» PASSAGE TO READ:
◇ ◇ ◇ ◇ ◇

23. The material components of the offence are promising, offering or giving an undue advantage, directly or indirectly for the arbitrator (or juror) himself or for a third party. The three actions of the briber are slightly different. "Promising" may, for example, cover situations where the briber commits himself to give an undue advantage later (in most cases only once the arbitrator (or juror) has performed the act requested by the briber) or where there is an agreement between the briber and the bribe that the briber will give the undue advantage later. "Offering" may cover situations where the briber shows his readiness to give the undue advantage at any moment. Finally, "giving" may cover situations where the briber transfers the undue advantage. The undue advantage need not necessarily be given to the arbitrator (or juror) himself: it can be given also to a third party, such as a relative, an organisation to which the arbitrator (or juror) belongs, the political party of which he or she is a member. When the offer, promise or gift is addressed to a third party, the arbitrator (or juror) must at least have knowledge thereof at some point. Irrespective of whether the recipient or the beneficiary of the undue advantage is the arbitrator (or juror) himself or a third party, the transaction may be performed through intermediaries.

24. The undue advantages given are usually of an economic nature but may also be of a non-material nature. What is important is that the offender (or any other person, for instance a relative) is placed in a better position than he was before the commission of the offence and that he is not entitled to the benefit. Such advantages may consist in, for instance, money, holidays, loans, food and drink, a case handled within a swifter time, better career prospects, etc.

25. What constitutes "undue" advantage will be of central importance in the transposition of the Protocol into national law. "Undue" for the purposes of the protocol – as well as of the Convention - should be interpreted as something that the recipient is not lawfully entitled to accept or receive. For the drafters of the Protocol, too, the adjective "undue" aims at excluding advantages permitted by the law or by administrative rules as well as minimum gifts, gifts of very low value or socially acceptable gifts.

◇ ◇ ◇ ◇ ◇

» EXERCISE SET:
(A) For each statement, answer yes or no according to the passage on bribery of arbitrators, and quote the words that settle it: (i) the undue advantage must always go to the arbitrator or juror personally; (ii) an undue advantage can be non-material; (iii) gifts of very low value are meant to count as undue advantages.
(B) Copy word for word everything in the passage on bribery of arbitrators from "24. The undue" down to "career prospects, etc.".
You won't need the lines that come after this passage on bribery of arbitrators.

» GIVEN DATA:
◇ ◇ ◇ ◇ ◇

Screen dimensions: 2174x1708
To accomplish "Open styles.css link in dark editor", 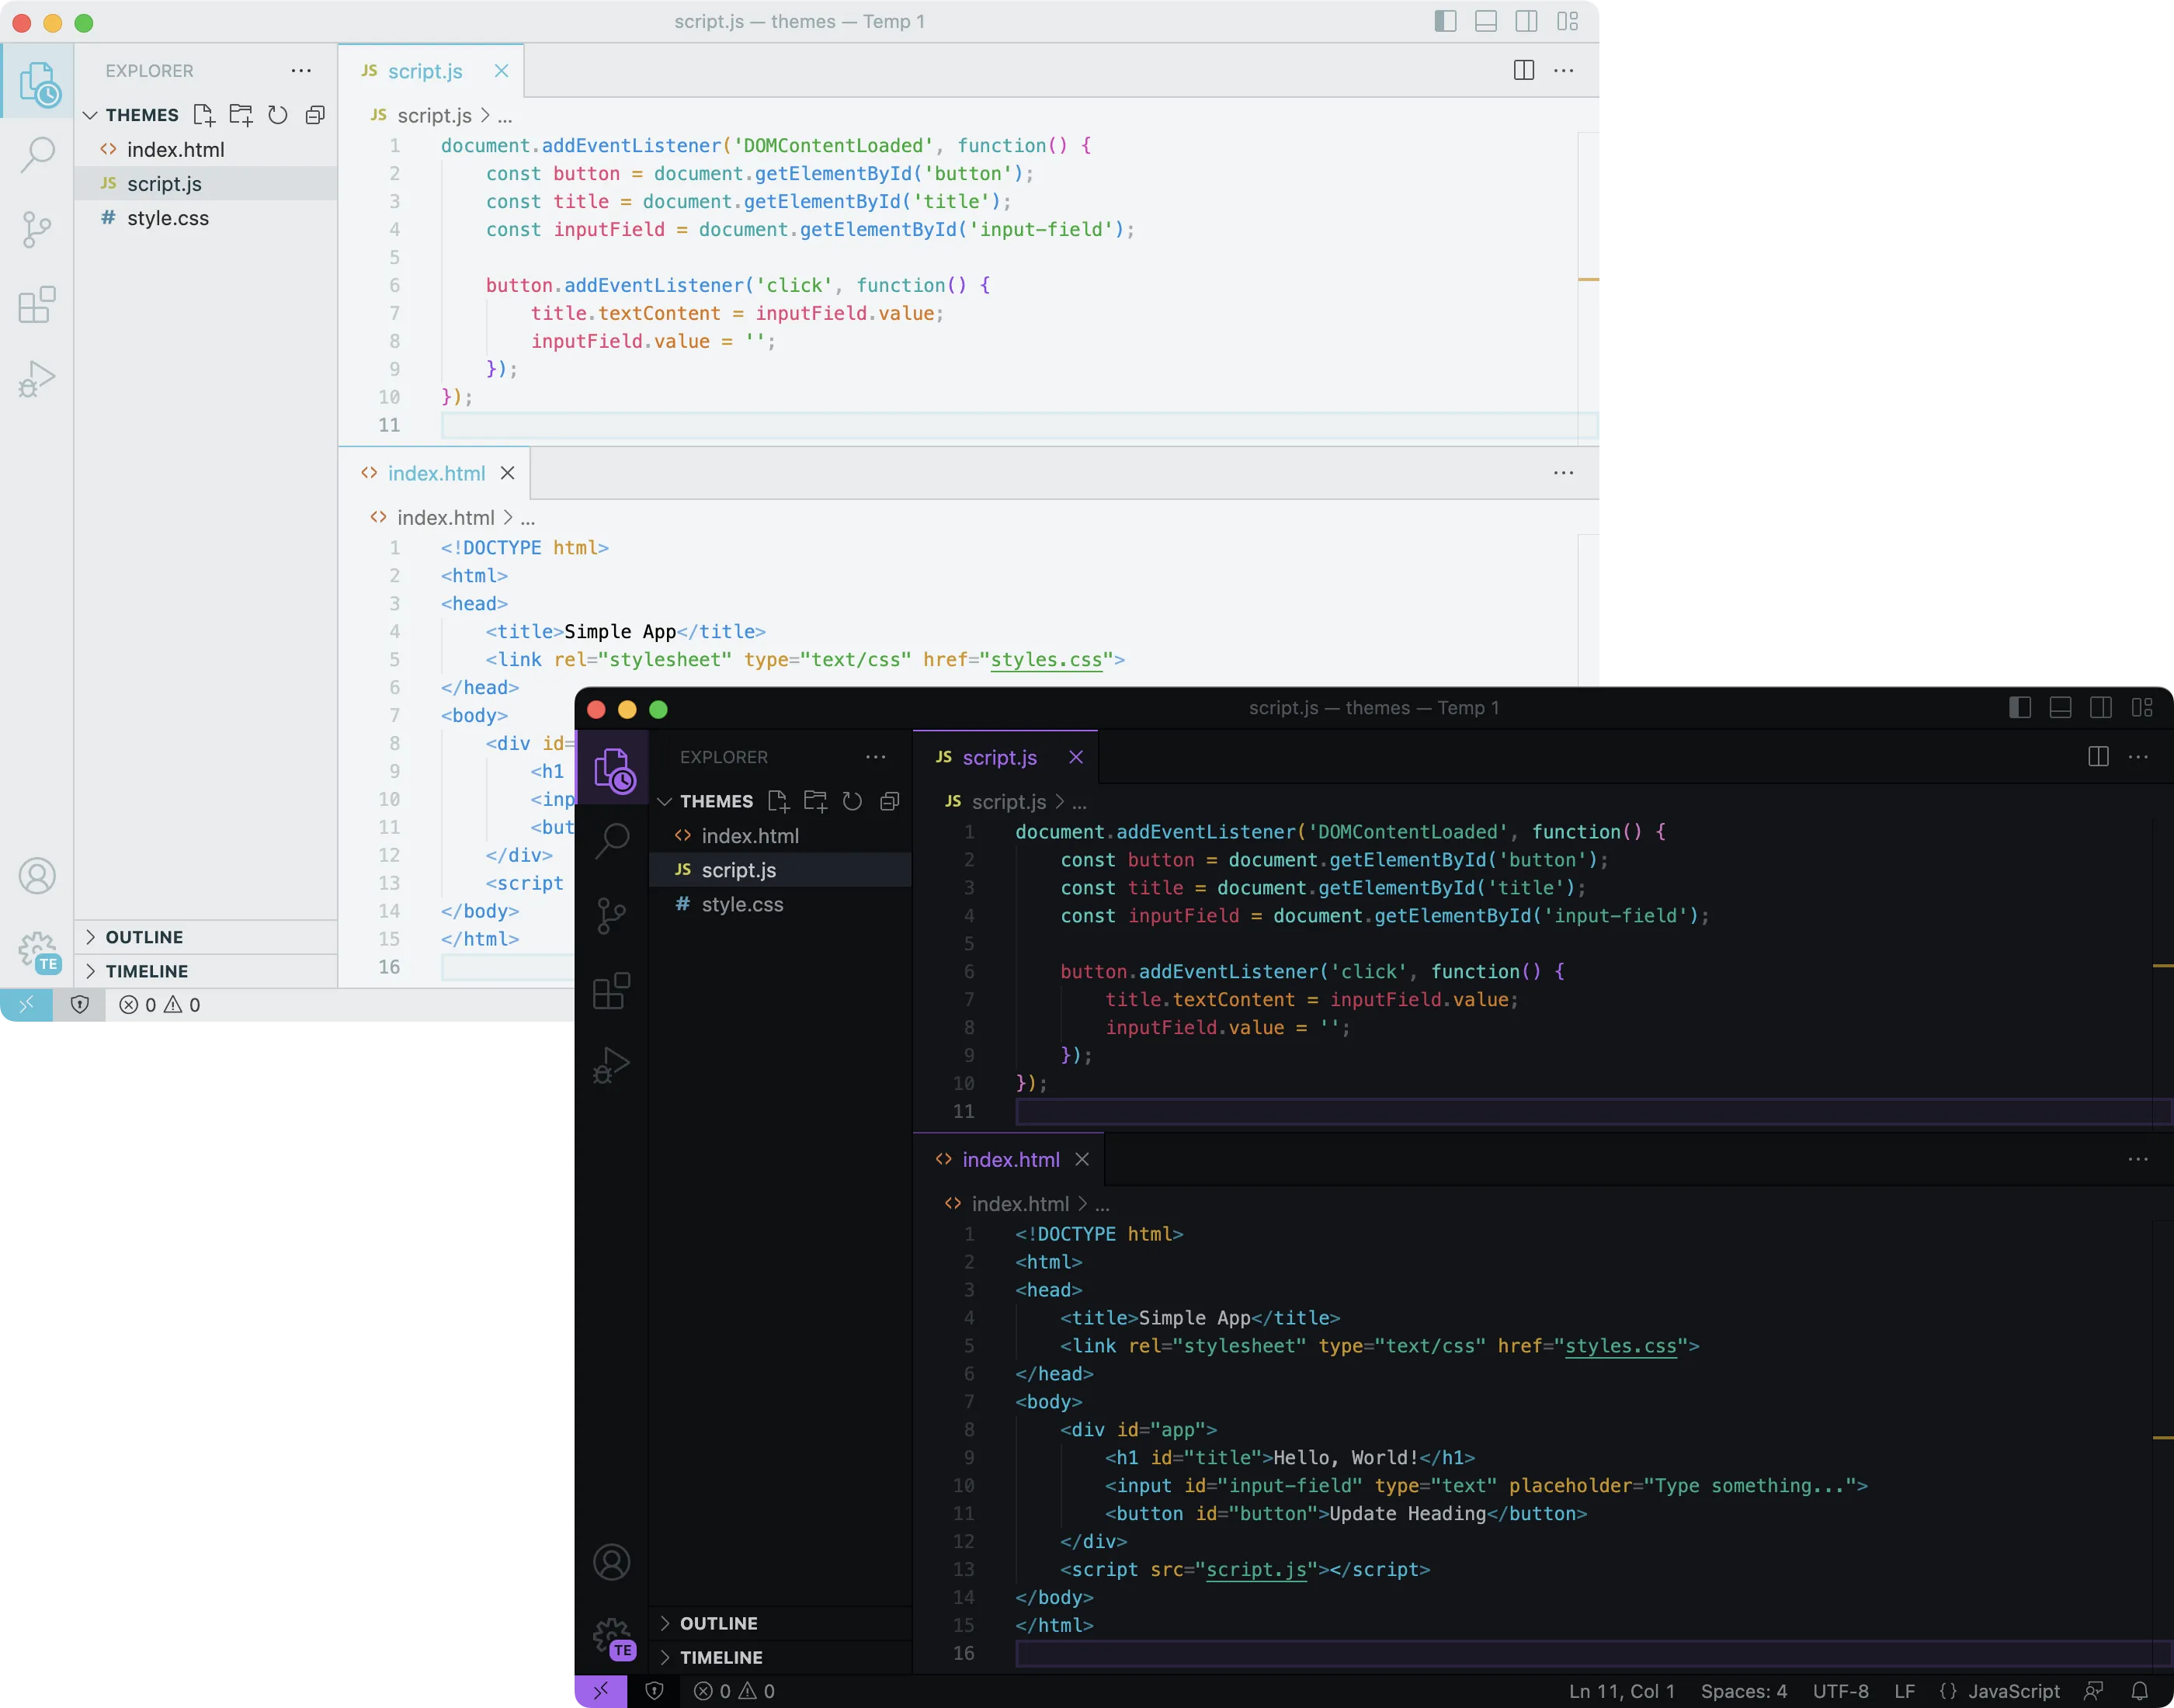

◇ ◇ ◇ ◇ ◇

» CORRECT ANSWERS:
(A)
(i) No: "The undue advantage need not necessarily be given to the arbitrator (or juror) himself"
(ii) Yes: "may also be of a non-material nature"
(iii) No: "the adjective "undue" aims at excluding advantages permitted by the law or by administrative rules as well as minimum gifts, gifts of very low value or socially acceptable gifts"

(B)
24. The undue advantages given are usually of an economic nature but may also be of a non-material nature. What is important is that the offender (or any other person, for instance a relative) is placed in a better position than he was before the commission of the offence and that he is not entitled to the benefit. Such advantages may consist in, for instance, money, holidays, loans, food and drink, a case handled within a swifter time, better career prospects, etc.